On the other hand, other alternative solutions such as restrictive diets or homeopathic products in place of usual medications can be detrimental to overall health in both the short and longer term. To ensure that your health and wellbeing are not being compromised in any way, you should discuss these options with your clinical team before you try them.
Medications and pregnancy
If you are pregnant or wish to fall pregnant, it is only natural to be concerned about the possible effects on the foetus of the various medications used to treat your IBD. Generally speaking, it is best to take as few medications as possible during pregnancy, but it is also important to realise that uncontrolled disease often poses a greater threat to a developing child than the drugs used to treat the condition.
Several of the medications used to treat IBD—for example, azathioprine, 6-mercaptopurine, aminosalicylates, and bile salt binders—have been proved over time to not cause harm to a developing baby.
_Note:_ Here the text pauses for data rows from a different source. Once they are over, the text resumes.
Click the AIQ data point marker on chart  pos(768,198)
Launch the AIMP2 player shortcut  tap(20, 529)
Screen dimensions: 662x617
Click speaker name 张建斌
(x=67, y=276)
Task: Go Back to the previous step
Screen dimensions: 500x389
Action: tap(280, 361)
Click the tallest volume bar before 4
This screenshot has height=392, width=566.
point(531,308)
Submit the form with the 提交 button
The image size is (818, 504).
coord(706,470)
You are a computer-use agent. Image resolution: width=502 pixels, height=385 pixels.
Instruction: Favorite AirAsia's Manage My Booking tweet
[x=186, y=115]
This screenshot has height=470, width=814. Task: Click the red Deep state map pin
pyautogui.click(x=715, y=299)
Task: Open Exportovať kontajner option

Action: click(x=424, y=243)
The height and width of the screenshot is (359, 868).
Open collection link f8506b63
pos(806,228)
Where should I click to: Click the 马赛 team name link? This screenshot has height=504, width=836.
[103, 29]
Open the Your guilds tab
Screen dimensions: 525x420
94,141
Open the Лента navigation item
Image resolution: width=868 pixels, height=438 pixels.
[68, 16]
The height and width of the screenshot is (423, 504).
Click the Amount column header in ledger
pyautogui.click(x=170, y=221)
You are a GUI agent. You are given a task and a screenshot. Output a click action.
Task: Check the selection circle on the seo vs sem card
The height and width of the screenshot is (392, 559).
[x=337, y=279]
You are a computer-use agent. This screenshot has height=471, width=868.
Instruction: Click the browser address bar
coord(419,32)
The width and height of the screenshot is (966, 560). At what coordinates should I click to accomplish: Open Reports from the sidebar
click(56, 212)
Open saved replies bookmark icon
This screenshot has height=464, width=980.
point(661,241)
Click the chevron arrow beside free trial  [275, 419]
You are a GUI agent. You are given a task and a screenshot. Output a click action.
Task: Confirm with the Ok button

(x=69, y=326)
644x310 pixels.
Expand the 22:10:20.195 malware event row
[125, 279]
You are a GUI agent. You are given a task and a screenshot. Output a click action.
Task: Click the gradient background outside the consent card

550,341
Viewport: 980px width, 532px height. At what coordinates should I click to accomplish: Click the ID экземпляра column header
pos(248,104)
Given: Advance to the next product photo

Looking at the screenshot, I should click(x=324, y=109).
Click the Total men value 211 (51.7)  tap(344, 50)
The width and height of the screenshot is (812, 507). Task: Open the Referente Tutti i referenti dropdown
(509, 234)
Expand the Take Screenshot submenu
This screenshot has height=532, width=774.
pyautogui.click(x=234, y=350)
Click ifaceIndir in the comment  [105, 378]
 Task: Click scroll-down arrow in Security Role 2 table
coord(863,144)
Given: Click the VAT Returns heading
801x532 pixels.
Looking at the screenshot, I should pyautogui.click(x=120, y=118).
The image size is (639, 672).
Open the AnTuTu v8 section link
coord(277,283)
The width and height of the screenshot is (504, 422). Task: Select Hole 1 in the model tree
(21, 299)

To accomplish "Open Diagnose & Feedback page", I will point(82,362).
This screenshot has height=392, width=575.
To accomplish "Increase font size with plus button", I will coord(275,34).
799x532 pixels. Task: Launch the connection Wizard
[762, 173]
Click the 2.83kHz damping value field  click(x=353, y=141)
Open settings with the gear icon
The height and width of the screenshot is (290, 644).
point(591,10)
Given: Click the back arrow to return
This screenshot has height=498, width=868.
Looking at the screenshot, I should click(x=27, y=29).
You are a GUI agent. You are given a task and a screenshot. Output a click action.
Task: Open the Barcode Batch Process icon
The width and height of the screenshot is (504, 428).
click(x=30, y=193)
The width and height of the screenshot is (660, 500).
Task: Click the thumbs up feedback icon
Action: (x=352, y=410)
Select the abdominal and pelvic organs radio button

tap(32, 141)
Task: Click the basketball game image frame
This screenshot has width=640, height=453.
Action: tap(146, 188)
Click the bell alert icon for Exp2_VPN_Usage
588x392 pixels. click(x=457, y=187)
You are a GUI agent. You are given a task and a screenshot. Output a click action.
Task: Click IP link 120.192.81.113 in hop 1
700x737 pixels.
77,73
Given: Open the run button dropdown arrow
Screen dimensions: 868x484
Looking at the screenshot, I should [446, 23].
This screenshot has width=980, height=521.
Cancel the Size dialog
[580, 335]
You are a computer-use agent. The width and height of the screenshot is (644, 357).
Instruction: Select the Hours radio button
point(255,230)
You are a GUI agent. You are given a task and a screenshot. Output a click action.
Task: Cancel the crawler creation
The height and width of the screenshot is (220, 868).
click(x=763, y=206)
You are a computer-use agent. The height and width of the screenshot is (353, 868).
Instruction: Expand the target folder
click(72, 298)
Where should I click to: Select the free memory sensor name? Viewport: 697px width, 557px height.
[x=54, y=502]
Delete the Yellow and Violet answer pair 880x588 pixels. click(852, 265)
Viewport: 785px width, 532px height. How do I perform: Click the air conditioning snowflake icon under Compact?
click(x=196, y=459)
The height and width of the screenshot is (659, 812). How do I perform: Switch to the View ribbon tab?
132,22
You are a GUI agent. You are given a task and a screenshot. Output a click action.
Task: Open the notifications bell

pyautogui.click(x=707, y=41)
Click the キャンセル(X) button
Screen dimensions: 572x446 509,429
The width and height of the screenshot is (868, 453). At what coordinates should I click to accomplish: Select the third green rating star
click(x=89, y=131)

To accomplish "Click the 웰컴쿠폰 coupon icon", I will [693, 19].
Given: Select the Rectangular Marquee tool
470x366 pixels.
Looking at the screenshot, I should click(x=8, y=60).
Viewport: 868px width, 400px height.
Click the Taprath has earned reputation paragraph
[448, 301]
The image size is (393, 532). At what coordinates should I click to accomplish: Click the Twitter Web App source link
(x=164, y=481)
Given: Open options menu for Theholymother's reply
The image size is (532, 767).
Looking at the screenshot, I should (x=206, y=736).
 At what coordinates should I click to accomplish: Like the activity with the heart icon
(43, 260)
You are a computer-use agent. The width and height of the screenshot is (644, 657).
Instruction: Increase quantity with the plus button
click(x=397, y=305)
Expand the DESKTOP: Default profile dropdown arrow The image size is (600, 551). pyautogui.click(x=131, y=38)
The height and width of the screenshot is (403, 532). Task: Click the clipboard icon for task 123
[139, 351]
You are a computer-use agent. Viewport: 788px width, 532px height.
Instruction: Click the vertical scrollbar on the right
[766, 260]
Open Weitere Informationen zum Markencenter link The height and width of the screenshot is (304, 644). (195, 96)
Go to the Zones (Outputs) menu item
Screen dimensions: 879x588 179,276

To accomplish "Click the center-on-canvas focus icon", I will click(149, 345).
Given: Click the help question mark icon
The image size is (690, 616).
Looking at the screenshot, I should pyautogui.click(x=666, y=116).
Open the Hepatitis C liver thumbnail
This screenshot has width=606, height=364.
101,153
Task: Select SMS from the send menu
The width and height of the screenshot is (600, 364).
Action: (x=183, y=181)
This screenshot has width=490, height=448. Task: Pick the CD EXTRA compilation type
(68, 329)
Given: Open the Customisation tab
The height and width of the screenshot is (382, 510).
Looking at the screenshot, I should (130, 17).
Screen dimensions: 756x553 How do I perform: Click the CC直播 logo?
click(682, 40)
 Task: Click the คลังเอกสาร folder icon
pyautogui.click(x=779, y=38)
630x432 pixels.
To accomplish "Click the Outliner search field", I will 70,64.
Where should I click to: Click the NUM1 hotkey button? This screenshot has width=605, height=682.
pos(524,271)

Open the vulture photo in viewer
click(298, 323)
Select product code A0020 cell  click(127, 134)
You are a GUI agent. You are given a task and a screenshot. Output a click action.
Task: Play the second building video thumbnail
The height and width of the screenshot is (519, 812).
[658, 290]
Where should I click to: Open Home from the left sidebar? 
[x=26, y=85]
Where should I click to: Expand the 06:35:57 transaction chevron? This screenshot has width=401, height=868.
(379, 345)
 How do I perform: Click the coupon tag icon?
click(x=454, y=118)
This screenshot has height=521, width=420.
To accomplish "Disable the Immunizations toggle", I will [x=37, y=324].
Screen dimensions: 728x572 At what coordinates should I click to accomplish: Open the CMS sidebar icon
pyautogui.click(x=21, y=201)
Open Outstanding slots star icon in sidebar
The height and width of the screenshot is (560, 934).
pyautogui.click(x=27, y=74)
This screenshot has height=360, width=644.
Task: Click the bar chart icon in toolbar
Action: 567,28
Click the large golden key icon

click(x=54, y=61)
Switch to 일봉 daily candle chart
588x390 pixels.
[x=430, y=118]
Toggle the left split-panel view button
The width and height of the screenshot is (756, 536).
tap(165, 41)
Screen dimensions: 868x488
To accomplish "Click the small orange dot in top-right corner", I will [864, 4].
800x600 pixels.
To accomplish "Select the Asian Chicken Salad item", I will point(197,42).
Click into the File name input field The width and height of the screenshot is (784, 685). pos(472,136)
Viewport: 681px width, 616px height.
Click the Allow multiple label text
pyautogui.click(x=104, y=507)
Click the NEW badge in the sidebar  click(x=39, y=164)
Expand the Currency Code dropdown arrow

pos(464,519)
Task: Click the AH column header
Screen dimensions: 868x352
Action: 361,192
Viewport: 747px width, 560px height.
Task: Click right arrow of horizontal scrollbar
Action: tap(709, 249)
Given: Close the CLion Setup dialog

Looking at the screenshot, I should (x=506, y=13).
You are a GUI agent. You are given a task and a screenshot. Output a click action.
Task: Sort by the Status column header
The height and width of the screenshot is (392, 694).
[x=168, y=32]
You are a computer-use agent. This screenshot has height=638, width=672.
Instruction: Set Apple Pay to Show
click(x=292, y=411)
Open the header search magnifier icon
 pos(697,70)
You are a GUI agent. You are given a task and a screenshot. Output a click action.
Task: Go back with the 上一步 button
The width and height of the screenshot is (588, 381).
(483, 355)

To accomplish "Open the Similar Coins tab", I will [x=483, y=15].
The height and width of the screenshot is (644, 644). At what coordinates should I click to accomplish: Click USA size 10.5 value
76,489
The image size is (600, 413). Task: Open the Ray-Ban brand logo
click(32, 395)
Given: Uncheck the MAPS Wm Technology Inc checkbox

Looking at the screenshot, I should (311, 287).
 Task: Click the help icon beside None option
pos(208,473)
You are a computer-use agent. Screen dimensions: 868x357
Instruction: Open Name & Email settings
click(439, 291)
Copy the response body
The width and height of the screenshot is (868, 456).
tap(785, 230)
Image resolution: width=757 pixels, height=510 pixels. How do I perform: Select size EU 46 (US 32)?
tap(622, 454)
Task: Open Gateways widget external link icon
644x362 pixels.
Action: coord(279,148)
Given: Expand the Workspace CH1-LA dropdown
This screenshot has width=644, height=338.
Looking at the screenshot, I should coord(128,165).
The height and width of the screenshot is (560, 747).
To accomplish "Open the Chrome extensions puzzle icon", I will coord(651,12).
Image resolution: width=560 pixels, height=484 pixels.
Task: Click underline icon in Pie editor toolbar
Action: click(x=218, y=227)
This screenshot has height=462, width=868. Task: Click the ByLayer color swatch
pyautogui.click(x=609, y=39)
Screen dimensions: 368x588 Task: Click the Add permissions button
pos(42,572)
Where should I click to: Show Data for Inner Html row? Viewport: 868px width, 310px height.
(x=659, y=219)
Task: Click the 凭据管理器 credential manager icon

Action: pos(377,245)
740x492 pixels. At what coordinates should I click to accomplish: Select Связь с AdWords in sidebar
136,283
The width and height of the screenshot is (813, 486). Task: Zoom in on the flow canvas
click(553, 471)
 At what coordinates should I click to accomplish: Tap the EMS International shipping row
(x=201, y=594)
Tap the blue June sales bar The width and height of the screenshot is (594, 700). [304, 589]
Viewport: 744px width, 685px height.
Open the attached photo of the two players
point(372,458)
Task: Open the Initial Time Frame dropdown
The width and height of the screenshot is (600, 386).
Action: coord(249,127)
Formulations of medications that deliver active ingredients directly to the site of inflammation, and therefore only minimally absorbed into the bloodstream, can also be used where appropriate.
More information about the use of medications in pregnancy is available in the section Fertility, Pregnancy and IBD. As always, you should discuss any concerns you might have about your medications with your clinical team or pharmacist, who are in the best position to advise you about the relative safety of your medications in your particular circumstances.